Gateway Arch and Steamboat Arabia in Missouri
While traveling in Missouri, from St. Louis to Kansas City, you’ll find great places to stay by going to any number of Anniston hotels , then head out to enjoy some equally great sights:
In St. Louis, of course, there’s the famed St. Louis Gateway Arch , 630 feet tall (in fact, the highest man-made monument in the U.S.), where visitors may take a tram car to the top, viewing the city from the windows, and feel the gentle sway of the gigantic structure.
The tram cars fit about four to five people each, and travel upward at a rate of four miles per hour, departing every ten minutes. The last tram leaves at forty-five minutes before the monument closes; however, if you’d like to miss the crowds, then arrive before ten a.m. in the morning. Four million people visit the riverfront area and the arch each year, and it’s open each day with the exceptions of Christmas, New Year’s and Thanksgiving. In the winter, the arch is open from nine in the morning to five in the afternoon; during the summer, you’ll find the arch available from eight in the morning until ten at night.
In Kansas City, you’ll find a lesser known but fascinating attraction regarding the Steamboat Arabia. The Steamboat Arabia Museum is dedicated to an incredible find in 1988, a side wheeler steamboat buried in a field half a mile from the Missouri River, uncovered 132 years after it sank in 1856.
At the time of the sinking, the boat was three years old and had made a number of trips on the Ohio, the Mississippi and the Missouri rivers.
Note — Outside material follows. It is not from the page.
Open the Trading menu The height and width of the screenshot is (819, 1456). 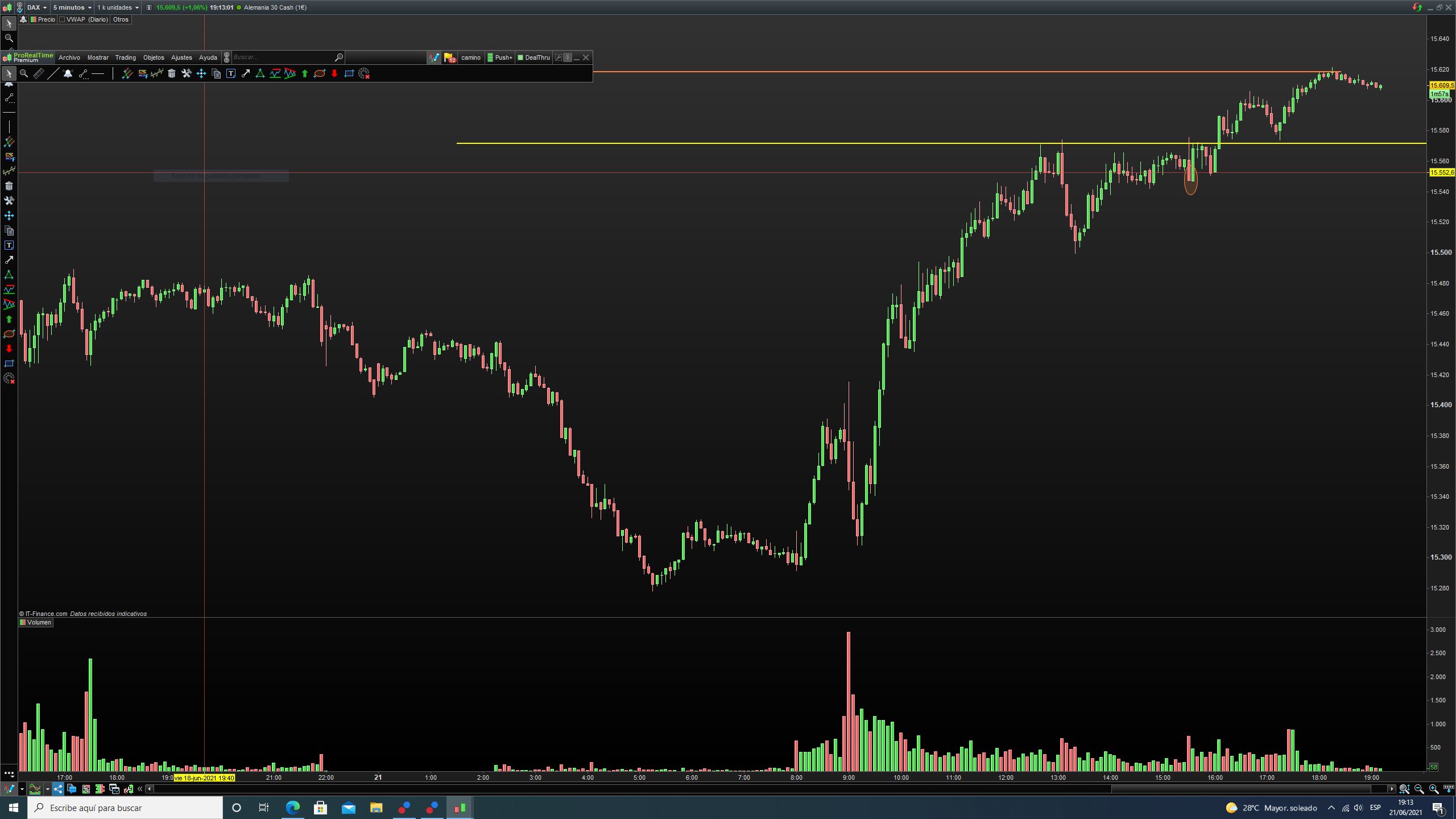(125, 57)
In September of 1956, the boat hit a walnut tree which tore a hole in the hull. The ship was evacuated, although a forgotten mule died in the incident. The Arabia filled with mud and in a handful of days all signs of the boat were gone. Salvage attempts were made in the 19th Century, but failed. Eventually, the river changed course, rolling a half mile east of the sinking. In 1987, a research team found the spot and used heavy equipment, including a 100 ton crane and 20 irrigation pumps. The boat emerged out of solid ground. Its cargo was surprisingly intact.
At the museum, you’ll be able to see much of the cargo and how people lived in the 19th Century: Hundreds of detailed buttons for clothing, china plates, wooden planks for pre-fabricated homes for the Old West. There are even jars of preserved food, kept so well by the mud, that it’s still edible; although only a few people have tried them.